BEGIN PROVIDED INFORMATION
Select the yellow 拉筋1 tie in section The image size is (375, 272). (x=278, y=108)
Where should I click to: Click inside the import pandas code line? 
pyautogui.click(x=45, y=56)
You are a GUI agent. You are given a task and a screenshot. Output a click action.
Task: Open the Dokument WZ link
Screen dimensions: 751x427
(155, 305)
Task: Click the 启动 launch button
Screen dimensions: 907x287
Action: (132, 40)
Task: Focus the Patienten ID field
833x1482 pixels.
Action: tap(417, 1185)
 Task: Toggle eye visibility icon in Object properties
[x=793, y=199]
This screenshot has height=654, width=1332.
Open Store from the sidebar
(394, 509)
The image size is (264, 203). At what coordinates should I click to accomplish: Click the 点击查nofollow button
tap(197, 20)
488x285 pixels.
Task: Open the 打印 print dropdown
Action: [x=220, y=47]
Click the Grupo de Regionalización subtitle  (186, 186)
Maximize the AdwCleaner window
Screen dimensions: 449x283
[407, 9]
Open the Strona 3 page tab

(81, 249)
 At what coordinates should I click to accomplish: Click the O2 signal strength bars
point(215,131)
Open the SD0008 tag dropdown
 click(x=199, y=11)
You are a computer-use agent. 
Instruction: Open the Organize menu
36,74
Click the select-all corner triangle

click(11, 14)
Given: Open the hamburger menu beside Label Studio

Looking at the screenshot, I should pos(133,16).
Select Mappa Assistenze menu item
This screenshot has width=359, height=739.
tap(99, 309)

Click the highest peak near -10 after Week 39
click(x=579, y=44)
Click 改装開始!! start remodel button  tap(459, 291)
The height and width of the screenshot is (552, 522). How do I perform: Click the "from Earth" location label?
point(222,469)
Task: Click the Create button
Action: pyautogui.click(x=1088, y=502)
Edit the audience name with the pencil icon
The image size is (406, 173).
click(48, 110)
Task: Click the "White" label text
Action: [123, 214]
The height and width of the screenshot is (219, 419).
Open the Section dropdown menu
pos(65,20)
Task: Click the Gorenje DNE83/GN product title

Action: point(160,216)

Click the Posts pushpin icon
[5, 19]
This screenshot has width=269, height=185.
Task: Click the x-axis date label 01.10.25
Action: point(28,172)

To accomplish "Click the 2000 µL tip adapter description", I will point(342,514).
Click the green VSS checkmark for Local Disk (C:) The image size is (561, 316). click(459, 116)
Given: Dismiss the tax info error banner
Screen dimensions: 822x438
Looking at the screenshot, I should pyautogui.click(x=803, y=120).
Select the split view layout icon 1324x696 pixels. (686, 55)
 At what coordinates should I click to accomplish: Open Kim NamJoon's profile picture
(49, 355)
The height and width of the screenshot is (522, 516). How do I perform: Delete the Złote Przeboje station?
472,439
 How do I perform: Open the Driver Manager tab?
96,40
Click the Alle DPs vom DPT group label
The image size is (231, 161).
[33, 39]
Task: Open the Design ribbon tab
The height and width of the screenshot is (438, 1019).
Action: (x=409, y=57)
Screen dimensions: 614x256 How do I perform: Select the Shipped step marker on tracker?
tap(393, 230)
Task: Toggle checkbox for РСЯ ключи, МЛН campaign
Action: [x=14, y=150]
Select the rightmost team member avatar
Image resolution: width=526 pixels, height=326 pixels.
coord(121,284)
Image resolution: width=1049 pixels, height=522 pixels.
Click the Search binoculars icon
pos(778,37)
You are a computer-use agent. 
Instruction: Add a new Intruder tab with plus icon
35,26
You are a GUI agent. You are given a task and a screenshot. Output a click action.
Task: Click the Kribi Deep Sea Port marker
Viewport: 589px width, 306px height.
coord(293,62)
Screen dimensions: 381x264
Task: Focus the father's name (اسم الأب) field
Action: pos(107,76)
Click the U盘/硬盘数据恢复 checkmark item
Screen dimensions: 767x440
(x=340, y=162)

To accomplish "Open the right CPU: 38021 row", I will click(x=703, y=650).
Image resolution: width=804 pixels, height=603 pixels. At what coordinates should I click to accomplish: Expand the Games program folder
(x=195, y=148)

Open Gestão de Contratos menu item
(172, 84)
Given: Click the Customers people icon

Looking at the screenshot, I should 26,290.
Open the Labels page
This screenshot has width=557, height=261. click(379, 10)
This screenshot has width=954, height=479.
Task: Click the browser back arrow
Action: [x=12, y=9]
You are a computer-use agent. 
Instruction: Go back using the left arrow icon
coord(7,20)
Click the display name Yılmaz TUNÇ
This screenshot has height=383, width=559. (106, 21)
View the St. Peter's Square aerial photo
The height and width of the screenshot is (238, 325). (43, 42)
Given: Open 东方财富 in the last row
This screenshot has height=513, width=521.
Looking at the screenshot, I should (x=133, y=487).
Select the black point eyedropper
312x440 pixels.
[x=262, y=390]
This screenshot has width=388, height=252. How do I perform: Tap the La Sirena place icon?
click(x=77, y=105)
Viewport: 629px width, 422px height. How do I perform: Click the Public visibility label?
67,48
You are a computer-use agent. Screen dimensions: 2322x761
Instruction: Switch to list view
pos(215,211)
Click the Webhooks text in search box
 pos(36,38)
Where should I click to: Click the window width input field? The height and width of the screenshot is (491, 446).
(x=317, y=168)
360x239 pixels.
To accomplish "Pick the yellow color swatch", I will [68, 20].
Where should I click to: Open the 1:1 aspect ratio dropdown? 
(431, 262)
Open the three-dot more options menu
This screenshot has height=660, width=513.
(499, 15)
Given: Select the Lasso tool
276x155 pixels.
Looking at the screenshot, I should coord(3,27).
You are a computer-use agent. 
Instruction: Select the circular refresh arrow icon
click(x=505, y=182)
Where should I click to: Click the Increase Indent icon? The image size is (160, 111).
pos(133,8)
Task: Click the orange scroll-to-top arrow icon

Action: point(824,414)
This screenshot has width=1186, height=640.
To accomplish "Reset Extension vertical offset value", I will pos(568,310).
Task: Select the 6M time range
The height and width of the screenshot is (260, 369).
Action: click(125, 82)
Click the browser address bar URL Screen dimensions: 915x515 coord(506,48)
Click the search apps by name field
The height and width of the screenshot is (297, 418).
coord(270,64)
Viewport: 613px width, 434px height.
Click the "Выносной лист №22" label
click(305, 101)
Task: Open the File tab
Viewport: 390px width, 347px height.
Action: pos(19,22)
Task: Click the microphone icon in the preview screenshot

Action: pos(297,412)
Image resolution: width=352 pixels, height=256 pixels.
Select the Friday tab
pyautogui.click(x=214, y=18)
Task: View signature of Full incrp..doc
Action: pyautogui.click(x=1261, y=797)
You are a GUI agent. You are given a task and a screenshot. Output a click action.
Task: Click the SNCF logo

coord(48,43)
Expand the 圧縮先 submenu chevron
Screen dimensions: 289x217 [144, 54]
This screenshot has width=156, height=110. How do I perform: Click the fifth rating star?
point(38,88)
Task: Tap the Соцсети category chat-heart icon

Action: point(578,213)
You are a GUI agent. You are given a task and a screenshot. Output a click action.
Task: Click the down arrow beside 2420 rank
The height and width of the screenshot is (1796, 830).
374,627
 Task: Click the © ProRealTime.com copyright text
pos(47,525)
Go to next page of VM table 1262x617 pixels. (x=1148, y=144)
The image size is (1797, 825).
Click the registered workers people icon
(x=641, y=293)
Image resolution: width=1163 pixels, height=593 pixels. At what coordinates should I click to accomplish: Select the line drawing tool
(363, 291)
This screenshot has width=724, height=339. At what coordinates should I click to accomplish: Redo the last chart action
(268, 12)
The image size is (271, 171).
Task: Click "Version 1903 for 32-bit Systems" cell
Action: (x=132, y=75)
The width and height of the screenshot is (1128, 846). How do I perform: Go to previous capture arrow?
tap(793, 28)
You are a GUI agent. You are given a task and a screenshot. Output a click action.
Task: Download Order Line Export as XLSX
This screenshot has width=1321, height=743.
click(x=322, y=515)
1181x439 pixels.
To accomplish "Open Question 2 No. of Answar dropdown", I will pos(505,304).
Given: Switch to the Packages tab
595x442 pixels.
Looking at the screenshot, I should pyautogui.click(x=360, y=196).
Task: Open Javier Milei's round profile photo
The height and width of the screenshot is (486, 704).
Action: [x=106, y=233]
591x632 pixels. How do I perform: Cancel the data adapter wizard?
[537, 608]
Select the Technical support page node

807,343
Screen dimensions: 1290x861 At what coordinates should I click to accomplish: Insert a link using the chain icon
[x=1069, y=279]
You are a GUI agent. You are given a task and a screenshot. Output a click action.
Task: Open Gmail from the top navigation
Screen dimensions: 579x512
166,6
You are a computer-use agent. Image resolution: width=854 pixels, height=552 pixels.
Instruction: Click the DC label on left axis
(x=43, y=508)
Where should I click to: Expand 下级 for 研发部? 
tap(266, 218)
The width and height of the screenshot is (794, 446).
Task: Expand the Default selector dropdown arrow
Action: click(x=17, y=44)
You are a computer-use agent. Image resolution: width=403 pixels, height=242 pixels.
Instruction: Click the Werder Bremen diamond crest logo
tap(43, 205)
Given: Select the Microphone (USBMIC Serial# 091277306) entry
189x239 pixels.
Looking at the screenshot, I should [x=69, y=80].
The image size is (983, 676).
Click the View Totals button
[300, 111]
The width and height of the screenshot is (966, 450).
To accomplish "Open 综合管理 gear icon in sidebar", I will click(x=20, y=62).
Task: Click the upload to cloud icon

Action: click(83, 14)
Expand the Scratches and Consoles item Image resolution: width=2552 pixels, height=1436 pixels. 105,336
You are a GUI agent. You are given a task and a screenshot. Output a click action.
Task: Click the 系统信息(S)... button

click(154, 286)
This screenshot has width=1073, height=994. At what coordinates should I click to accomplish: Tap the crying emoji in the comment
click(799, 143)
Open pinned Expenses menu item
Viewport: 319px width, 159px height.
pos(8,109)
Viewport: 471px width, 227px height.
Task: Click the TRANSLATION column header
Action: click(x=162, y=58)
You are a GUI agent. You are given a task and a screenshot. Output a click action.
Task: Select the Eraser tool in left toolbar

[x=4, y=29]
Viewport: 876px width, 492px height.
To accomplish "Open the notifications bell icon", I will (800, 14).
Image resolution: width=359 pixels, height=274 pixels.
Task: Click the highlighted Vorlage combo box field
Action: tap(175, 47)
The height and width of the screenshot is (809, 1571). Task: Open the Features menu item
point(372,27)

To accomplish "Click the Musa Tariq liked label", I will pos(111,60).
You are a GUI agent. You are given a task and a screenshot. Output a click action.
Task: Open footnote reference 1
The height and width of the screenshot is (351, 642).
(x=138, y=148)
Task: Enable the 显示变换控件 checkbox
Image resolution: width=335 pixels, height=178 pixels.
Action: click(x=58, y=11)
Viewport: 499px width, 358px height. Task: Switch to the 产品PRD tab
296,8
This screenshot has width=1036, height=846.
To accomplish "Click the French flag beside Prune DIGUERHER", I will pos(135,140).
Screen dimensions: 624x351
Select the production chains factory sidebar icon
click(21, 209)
END PROVIDED INFORMATION
__YOUR TASK__: Could you copy out every line in the material above that contains the string "yellow"?

__TASK RESPONSE__:
Select the yellow 拉筋1 tie in section The image size is (375, 272). (x=278, y=108)
To accomplish "Pick the yellow color swatch", I will [68, 20].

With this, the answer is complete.